Robots That Pick Up and Sort Objects Created for Simplifying Warehouses

Researchers have developed a robot that can pick up and sort objects to help improve warehouse efficiency.

Dims

Sorting and organizing may not always be the most difficult tasks, but they can certainly get tedious. While it has been difficult in the past to teach machines to do that task, researchers at MIT and Princeton have developed a robot that can do it just that. In the future, it could be used for things like warehouse sorting or cleaning up a disaster area.

The team first trained the robot how to determine the best way to grip an object. They showed it bins of various items and then demonstrated which of four main grasping behaviors was the best option for a particular object. They did this over and over again, labeling which attempts were successful and which were not.

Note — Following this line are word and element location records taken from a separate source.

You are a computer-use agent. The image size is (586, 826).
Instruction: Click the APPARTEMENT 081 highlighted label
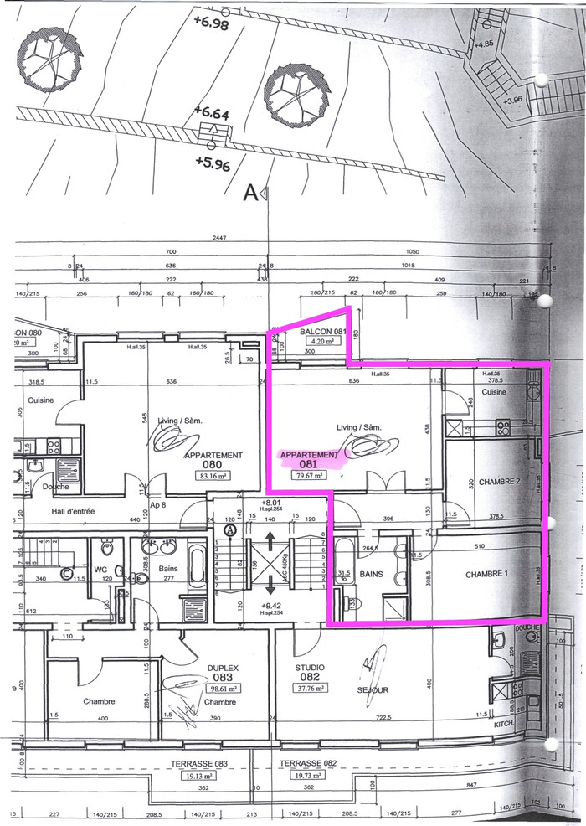point(311,458)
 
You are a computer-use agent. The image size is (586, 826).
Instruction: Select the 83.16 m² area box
point(213,475)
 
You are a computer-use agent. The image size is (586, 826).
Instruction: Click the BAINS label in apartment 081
point(371,575)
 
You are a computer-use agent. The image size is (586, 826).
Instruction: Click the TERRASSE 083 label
point(199,764)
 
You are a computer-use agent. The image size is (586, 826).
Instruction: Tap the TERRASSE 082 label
point(308,764)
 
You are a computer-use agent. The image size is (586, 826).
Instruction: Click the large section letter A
point(249,194)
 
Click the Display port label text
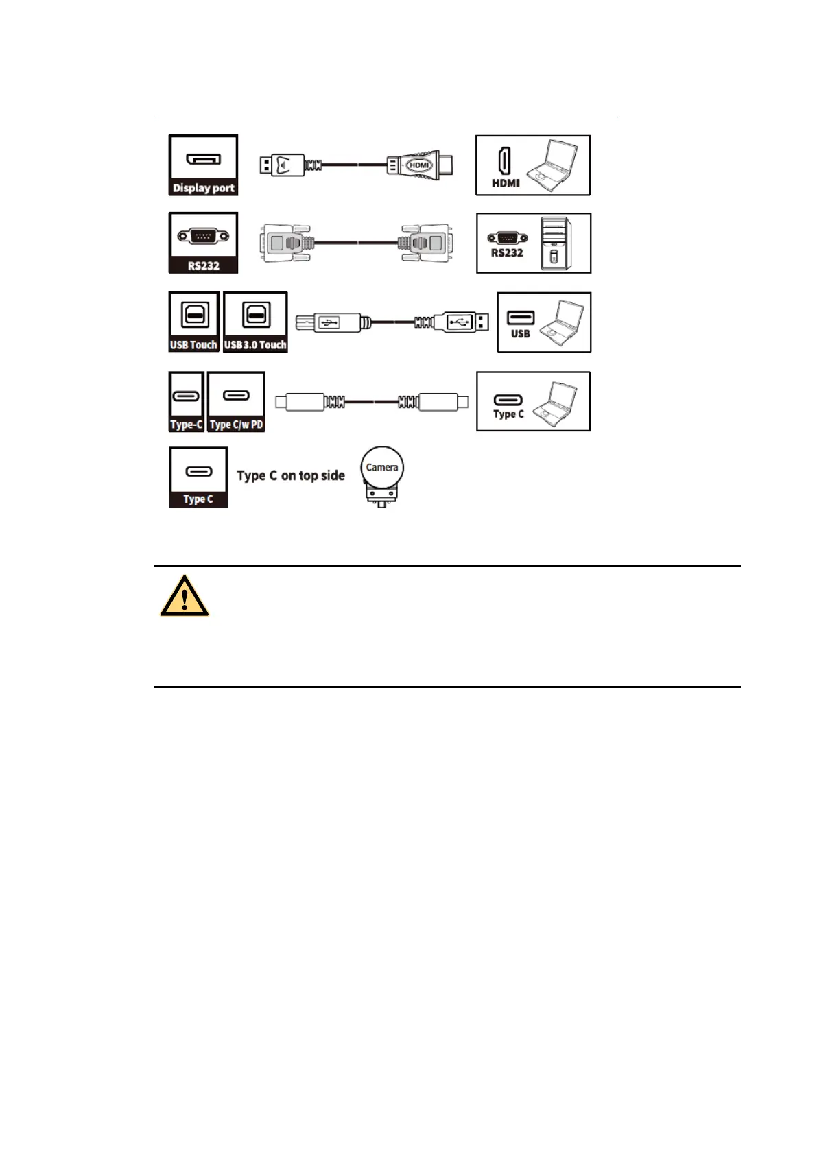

Eventually, they plugged all of the information in a deep neural network. 

Once the object is gripped and lifted out of the bin, the robot then has to figure out what it is. In their setup, the researchers have a set of cameras that take pictures of the object from all sorts of angles and those images can then be compared to a library of other images the robot has access to. Once it finds a close match, the robot then moves the object to another bin, based on what the item is.

At the Amazon Robotics Challenge last July, the robot was able to successfully grasp objects 75 percent of the time and it correctly classified each novel item it was presented with.